1. Se sussiste una causa che estingue il reato o per la quale l’azione penale non doveva essere iniziata o non deve essere proseguita, se il fatto non è previsto dalla legge come reato ovvero quando risulta che il fatto non sussiste o che l’imputato non lo ha commesso o che il fatto non costituisce reato o che si tratta di persona non punibile per qualsiasi causa, il giudice pronuncia sentenza di non luogo a procedere, indicandone la causa nel dispositivo.

2. Ai fini della pronuncia della sentenza di cui al comma 1, il giudice tiene conto delle circostanze attenuanti. Si applicano le disposizioni dell’articolo 69 del codice penale.

3. Il giudice pronuncia sentenza di non luogo a procedere anche quando gli elementi acquisiti risultano insufficienti, contraddittori o comunque non idonei a sostenere l’accusa in giudizio.

4. Il giudice non può pronunciare sentenza di non luogo a procedere se ritiene che dal proscioglimento dovrebbe conseguire l’applicazione di una misura di sicurezza diversa dalla confisca.

5. Si applicano le disposizioni dell’articolo 537.

Rassegna giurisprudenziale

Sentenza di non luogo a procedere (art. 425)

▸ **COMPITI DA SVOLGERE**:
**A)** Traduci in inglese questa frase del testo sull'articolo 425: "Il giudice pronuncia sentenza di non luogo a procedere anche quando gli elementi acquisiti risultano insufficienti, contraddittori o comunque non idonei a sostenere l’accusa in giudizio."
**B)** Trascrivi fedelmente dal testo sull'articolo 425 il brano che si apre con le parole contenenti "3. Il giudice" e si chiude con "disposizioni dell’articolo 537.".
**C)** Prosegui il testo sull'articolo 425 a partire dall'ultima riga riportata.

▸ **DATI FORNITI**:
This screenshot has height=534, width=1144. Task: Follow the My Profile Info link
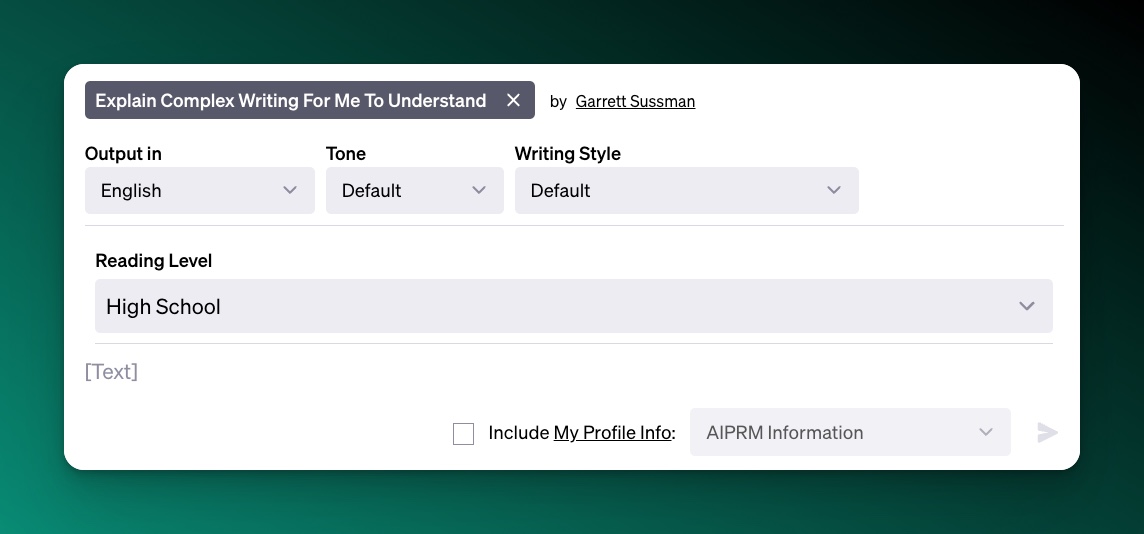(x=612, y=433)
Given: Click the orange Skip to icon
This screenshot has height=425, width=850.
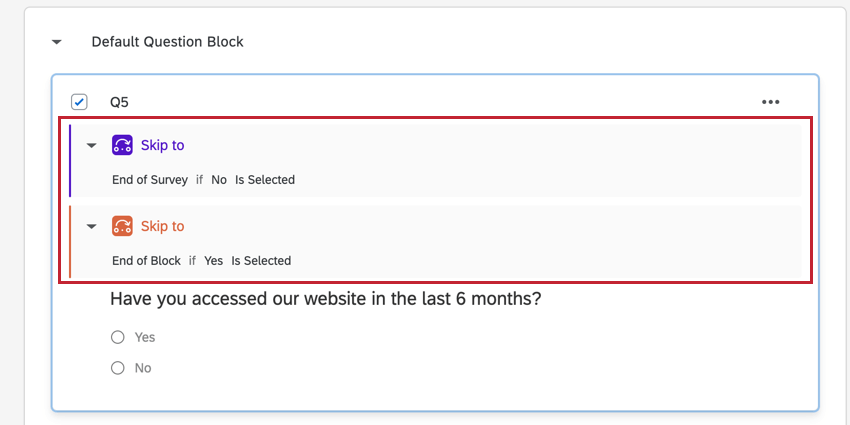Looking at the screenshot, I should pos(122,226).

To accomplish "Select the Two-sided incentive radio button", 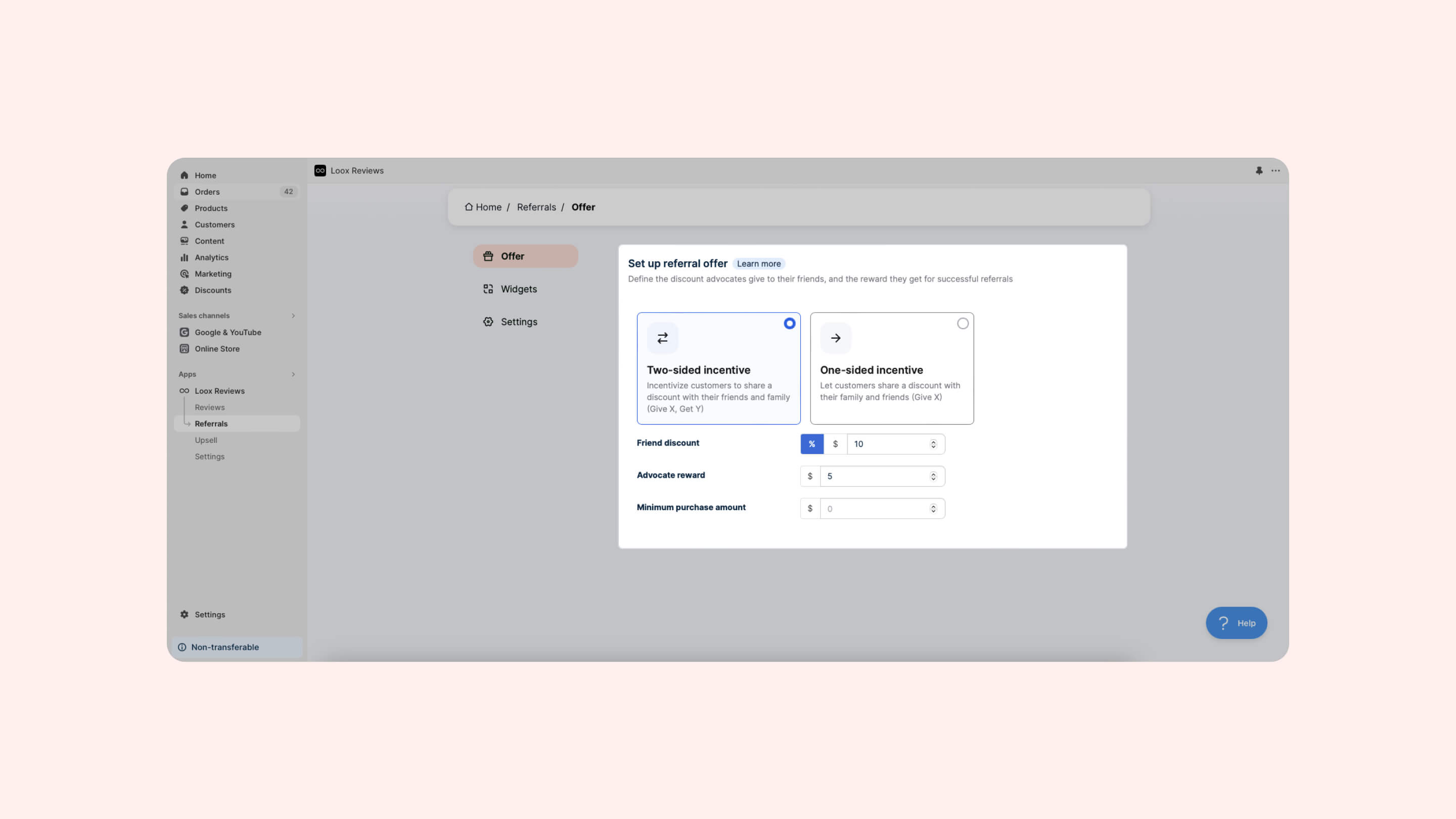I will click(790, 324).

▸ **SOLUZIONI**:
**A)** The judge also issues a judgment of no grounds to proceed when the evidence gathered proves insufficient, contradictory, or otherwise unsuitable for supporting the charge at trial.

**B)**
3. Il giudice pronuncia sentenza di non luogo a procedere anche quando gli elementi acquisiti risultano insufficienti, contraddittori o comunque non idonei a sostenere l’accusa in giudizio.

4. Il giudice non può pronunciare sentenza di non luogo a procedere se ritiene che dal proscioglimento dovrebbe conseguire l’applicazione di una misura di sicurezza diversa dalla confisca.

5. Si applicano le disposizioni dell’articolo 537.

**C)**
L’obiettivo arricchimento, qualitativo e quantitativo, dell’orizzonte prospettico del giudice rispetto all’epilogo decisionale, attraverso gli strumenti di integrazione probatoria previsti dagli artt. 421-bis e 422, non attribuisce allo stesso il potere di giudicare in termini di anticipata verifica della innocenza/colpevolezza dell’imputato, poiché la valutazione critica di sufficienza, non contraddittorietà e comunque di idoneità degli elementi probatori, secondo il dato letterale del novellato disposto dell’art. 425, comma 3, è sempre e comunque diretta a determinare, all’esito di una delibazione di tipo prognostico, divenuta più stabile per la tendenziale completezza delle indagini, la sostenibilità dell’accusa in giudizio e, con essa, l’effettiva, potenziale, utilità del dibattimento (SU, 39915/2002).

Ai fini della pronuncia della sentenza di non luogo a procedere, il criterio di valutazione per il giudice dell'udienza preliminare non è l'innocenza dell'imputato, ma l'inutilità del dibattimento, anche in presenza di elementi probatori contraddittori od insufficienti (Sez. 4, 8494/2022).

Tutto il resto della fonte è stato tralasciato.